(YOUR TASK)
Print this span of the material below exactly: the line with "Where should I click to: Open Wi-Fi", the line with "Bookmark this page with star icon", and every line between them, but nothing else.

*** Block opens ***

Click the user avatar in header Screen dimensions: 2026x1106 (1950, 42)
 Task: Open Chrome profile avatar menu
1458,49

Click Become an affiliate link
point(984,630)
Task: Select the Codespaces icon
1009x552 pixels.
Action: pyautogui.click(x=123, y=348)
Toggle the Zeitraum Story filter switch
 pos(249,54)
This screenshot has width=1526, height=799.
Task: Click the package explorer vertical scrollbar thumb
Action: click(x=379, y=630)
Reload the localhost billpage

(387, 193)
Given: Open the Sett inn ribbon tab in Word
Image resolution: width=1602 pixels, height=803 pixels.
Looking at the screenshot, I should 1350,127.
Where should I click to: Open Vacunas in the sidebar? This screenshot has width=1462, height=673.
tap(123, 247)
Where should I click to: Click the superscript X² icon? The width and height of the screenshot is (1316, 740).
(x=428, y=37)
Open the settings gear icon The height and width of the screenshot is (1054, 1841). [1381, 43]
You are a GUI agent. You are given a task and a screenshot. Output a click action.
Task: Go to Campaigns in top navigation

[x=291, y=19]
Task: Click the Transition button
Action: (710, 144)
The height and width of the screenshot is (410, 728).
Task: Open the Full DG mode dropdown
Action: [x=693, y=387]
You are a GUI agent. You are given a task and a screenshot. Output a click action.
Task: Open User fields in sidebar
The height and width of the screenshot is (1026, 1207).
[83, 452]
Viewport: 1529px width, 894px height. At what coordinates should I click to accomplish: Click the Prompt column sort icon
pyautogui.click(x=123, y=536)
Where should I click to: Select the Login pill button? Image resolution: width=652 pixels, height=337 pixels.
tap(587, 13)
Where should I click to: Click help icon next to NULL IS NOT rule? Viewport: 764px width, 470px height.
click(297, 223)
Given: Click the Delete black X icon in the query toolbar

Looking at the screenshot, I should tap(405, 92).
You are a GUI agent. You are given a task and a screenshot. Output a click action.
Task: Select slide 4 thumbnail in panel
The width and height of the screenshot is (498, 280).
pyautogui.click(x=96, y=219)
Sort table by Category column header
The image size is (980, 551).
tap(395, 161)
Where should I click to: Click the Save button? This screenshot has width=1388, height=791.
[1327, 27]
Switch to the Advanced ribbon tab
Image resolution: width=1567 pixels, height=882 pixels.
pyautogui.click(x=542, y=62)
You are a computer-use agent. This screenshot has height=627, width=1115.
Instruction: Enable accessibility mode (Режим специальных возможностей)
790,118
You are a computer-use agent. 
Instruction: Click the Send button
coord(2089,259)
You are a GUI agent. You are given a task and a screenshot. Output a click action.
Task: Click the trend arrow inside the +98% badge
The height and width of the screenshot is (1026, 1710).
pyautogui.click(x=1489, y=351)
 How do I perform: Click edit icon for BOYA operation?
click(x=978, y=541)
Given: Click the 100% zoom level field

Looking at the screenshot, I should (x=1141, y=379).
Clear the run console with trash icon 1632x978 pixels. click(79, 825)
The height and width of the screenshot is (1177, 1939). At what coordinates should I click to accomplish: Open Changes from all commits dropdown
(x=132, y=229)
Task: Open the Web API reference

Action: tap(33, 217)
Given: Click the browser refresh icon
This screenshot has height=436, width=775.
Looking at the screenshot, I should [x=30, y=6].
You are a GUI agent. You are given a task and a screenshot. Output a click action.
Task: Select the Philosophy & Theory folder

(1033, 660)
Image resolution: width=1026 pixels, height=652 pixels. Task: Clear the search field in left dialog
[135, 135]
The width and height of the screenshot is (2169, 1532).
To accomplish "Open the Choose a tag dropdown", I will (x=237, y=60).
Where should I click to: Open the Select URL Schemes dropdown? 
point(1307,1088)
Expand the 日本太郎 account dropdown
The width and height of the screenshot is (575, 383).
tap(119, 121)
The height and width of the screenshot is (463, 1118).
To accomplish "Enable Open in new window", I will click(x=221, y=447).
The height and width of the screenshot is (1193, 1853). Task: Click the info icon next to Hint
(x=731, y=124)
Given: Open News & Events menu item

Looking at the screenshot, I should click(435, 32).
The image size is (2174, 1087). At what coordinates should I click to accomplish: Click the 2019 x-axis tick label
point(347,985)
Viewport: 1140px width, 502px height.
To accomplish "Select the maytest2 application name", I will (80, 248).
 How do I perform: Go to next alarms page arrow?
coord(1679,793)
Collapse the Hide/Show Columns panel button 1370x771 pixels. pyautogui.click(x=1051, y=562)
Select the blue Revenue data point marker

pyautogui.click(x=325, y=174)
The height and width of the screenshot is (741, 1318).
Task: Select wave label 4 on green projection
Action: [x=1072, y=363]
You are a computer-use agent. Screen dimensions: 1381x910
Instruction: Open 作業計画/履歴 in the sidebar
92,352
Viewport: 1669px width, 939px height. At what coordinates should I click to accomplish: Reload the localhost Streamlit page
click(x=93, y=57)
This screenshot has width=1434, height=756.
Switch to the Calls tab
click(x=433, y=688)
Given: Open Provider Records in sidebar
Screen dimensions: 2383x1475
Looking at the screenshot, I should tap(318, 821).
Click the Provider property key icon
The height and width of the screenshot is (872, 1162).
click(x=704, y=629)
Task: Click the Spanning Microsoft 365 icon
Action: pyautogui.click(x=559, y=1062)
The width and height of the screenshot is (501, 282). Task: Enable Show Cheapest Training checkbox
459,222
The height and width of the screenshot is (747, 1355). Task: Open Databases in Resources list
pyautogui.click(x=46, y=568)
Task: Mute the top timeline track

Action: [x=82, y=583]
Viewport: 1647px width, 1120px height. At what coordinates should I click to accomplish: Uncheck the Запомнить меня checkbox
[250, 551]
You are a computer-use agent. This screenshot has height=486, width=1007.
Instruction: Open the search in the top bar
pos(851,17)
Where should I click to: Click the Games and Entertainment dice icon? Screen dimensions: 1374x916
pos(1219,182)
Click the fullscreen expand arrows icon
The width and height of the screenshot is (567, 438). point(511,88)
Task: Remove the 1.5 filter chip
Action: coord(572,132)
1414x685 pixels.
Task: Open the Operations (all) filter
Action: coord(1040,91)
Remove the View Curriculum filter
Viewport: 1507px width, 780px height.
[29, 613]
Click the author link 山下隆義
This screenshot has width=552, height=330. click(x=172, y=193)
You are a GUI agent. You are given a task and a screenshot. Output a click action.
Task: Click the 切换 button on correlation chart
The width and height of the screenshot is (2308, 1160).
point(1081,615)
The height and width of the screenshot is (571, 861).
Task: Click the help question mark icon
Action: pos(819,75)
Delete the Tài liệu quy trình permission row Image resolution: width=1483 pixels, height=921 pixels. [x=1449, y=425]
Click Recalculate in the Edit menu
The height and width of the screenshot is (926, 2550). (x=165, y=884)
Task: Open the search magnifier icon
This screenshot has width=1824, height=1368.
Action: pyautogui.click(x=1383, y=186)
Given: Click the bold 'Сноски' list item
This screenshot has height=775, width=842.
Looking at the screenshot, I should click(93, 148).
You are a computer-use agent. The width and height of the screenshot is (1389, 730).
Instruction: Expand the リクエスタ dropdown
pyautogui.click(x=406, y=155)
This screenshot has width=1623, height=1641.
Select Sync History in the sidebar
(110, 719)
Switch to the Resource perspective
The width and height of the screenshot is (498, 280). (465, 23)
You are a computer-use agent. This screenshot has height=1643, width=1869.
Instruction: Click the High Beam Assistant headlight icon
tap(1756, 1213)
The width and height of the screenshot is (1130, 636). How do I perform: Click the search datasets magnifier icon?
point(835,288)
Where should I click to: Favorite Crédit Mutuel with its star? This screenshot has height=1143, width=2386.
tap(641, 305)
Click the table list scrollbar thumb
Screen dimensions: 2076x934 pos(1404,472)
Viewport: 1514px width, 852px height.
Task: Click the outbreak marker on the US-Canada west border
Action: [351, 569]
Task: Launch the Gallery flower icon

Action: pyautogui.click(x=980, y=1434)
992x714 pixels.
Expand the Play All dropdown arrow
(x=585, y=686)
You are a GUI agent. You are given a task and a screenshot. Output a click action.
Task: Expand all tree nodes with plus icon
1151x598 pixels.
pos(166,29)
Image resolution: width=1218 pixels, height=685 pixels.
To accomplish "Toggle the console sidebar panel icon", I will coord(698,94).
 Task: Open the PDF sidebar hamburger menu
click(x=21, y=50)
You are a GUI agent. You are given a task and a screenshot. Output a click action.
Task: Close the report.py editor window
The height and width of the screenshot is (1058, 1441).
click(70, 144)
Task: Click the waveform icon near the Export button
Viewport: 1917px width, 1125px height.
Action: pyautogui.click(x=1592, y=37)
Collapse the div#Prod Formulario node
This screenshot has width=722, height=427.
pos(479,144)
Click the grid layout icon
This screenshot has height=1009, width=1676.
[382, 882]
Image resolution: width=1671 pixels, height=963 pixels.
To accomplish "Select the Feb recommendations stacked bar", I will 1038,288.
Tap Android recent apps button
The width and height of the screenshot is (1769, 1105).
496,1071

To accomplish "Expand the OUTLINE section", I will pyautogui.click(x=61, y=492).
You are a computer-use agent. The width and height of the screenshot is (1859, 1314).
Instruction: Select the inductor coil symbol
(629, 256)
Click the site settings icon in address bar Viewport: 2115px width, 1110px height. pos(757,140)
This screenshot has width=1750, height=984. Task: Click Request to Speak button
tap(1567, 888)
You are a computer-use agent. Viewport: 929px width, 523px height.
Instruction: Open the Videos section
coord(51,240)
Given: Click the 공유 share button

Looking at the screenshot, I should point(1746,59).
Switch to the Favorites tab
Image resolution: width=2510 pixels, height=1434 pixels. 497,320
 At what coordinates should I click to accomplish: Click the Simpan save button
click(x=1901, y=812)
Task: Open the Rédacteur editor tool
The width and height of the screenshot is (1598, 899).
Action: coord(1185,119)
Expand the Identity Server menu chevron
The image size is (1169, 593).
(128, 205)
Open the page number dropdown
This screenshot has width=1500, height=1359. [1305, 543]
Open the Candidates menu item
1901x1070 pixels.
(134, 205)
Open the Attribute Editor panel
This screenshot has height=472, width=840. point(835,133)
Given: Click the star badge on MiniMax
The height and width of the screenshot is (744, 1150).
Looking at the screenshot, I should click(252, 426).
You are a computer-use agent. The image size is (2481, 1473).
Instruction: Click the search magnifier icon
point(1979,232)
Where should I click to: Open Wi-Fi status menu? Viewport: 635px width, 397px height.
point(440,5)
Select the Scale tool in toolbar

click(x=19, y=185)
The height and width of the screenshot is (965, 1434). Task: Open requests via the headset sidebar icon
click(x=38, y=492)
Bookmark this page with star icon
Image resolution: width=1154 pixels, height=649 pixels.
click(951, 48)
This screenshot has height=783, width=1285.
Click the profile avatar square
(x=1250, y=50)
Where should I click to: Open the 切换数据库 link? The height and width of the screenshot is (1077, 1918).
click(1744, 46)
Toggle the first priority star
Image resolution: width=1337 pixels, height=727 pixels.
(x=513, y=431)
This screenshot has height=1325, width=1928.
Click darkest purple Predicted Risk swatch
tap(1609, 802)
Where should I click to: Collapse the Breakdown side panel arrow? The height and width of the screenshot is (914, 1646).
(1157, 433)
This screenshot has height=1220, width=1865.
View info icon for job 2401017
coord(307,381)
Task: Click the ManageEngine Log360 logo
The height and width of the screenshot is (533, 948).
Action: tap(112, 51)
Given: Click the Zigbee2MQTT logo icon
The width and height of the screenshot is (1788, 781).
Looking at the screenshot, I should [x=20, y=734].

*** Block closes ***

(ANSWER SECTION)
Where should I click to: Open Wi-Fi status menu? Viewport: 635px width, 397px height.
point(440,5)
Select the Scale tool in toolbar

click(x=19, y=185)
The height and width of the screenshot is (965, 1434). Task: Open requests via the headset sidebar icon
click(x=38, y=492)
Bookmark this page with star icon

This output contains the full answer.